- EXTRACTED TEXT
|---|
We have yet to answer these questions within our team, but we will eventually need to, do we continue to log these errors to our log server or remove them as noise. That will ultimately lead us to answering the above questions at the same time.
What’s our set up?
We listen to the window.onerror (we have a little wrapper) and send these errors to a log server, in particular to we use logentries.com (our server side logs have a different set up).
We attempt to tag the logs on entry so we can group them into categories in an attempt to make searching easier across the noise.
Our setup is and was incredibly simple to get set up and put into production.
So far my experiences are positive, but we still have a lot of noise and are not yet using the logs similar to how we do server side. I am sure when the noise is reduced we will gain more value.
Right now the pain for me is filtering though to find our errors. Then comes the task of trying to recreate how the user go into the issue, with only errors it’s hard to track what the user did up to this point to get such an error. Was it path based or simply a 1 off based on browser/OS?
As a team we’re still in a steep learning curve, no one has had experience with client side logging before. We also have the added issue of trying to figure it all out in production, with thousands of lines streaming past our eyes on the console.
Within our team we refer to what I’ve been calling the log server as the event collector.
At the moment we send logs of type ERROR, our server side logs also include INFO and WARN. Should we extend this to the client side? Probably, we saw value to do it on the server.
I mentioned at the start I use this data to chart the health of our application with real time analysis. Whilst a lot of that is done via ERROR logs, key early warnings can come from the INFO logs when we combine this is path analysis. Giving a bit of background I work on a site which has traffic spikes, whilst most calls we make are lightweight, most of our journeys end in at least 1 heavyweight call. When we see a spike in INFOs at the start of a journey, we could give an early warning to the API team.
|---|
- PROBLEM DETAILS
Repeat the passage of the text on client-side error logging verbatim, starting with "As a team we’re" and going on through "the event collector.".
|---|
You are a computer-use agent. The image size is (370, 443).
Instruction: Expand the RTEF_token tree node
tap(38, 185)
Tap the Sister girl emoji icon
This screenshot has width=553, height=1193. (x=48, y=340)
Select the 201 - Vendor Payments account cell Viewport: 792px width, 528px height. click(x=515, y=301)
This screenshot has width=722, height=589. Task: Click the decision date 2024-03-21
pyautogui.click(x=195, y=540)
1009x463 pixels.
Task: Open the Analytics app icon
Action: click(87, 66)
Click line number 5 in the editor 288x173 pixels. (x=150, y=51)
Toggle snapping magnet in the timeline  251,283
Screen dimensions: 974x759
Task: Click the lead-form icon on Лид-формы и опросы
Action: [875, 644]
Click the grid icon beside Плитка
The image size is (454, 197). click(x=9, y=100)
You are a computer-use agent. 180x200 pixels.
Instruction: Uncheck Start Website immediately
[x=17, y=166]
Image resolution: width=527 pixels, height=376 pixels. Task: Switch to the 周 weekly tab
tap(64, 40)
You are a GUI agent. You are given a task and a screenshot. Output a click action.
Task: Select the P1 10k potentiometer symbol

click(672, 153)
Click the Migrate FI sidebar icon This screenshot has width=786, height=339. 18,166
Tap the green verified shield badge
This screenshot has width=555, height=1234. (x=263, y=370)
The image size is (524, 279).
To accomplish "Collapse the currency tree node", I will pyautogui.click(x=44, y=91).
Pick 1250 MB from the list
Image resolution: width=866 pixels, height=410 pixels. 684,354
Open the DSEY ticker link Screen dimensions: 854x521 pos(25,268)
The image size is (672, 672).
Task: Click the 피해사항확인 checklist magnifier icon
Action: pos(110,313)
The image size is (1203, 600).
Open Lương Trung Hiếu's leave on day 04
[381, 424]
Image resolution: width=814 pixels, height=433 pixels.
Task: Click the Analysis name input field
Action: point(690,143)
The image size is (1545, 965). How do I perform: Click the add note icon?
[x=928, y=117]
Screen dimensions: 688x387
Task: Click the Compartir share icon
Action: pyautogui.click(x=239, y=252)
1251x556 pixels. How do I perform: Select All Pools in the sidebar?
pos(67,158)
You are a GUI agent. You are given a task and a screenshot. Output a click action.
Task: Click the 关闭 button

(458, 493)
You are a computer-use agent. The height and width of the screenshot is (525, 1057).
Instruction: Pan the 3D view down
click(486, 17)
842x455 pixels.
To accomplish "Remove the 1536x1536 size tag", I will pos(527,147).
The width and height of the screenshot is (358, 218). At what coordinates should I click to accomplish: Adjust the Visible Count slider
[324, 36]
|---|
- TASK RESPONSE
As a team we’re still in a steep learning curve, no one has had experience with client side logging before. We also have the added issue of trying to figure it all out in production, with thousands of lines streaming past our eyes on the console.
Within our team we refer to what I’ve been calling the log server as the event collector.